● **Your objective**
A single number is required: the count of lines in the entries below that include the word "computer".
○ ○ ○
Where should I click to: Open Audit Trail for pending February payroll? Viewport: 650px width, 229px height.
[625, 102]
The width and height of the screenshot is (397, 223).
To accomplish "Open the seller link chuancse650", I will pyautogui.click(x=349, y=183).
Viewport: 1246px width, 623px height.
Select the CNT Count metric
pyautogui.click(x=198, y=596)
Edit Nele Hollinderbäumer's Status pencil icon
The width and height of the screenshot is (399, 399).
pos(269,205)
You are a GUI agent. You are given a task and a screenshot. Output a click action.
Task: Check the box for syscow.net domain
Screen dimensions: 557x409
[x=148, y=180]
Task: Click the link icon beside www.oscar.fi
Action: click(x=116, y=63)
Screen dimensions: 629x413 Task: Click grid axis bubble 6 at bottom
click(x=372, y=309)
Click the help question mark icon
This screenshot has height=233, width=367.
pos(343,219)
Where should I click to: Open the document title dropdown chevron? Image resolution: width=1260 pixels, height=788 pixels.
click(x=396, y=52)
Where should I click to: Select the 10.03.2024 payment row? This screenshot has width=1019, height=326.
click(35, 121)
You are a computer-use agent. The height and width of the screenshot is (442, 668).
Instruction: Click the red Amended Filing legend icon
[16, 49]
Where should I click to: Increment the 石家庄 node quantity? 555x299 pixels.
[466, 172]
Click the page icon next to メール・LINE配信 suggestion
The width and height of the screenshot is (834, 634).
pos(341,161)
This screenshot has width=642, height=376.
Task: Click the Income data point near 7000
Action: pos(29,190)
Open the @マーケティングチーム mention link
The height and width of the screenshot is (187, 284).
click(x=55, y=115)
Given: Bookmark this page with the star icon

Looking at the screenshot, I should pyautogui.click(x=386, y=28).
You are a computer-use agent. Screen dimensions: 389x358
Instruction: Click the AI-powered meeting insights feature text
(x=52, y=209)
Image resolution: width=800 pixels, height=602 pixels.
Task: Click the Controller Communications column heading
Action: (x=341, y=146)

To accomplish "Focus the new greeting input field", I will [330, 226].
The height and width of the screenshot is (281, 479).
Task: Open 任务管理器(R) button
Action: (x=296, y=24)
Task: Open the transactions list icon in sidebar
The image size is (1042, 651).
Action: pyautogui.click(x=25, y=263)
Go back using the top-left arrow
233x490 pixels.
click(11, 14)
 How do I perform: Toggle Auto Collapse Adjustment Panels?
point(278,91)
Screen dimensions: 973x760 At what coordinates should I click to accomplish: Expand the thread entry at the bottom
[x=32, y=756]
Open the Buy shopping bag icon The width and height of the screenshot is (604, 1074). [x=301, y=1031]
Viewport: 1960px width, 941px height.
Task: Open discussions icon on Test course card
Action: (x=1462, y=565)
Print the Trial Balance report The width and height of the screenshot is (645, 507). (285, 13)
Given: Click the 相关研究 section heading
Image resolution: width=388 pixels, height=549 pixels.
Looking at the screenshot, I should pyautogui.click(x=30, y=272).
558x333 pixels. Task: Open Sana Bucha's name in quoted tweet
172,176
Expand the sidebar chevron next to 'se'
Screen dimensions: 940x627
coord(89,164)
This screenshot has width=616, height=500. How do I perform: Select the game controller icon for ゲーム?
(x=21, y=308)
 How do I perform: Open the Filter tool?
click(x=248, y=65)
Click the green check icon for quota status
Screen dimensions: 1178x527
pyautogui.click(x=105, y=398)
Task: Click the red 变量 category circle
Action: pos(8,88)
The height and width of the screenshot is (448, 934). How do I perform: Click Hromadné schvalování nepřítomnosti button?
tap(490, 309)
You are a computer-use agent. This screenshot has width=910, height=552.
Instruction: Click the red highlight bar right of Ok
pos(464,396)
○ ○ ○
● **Written response**
3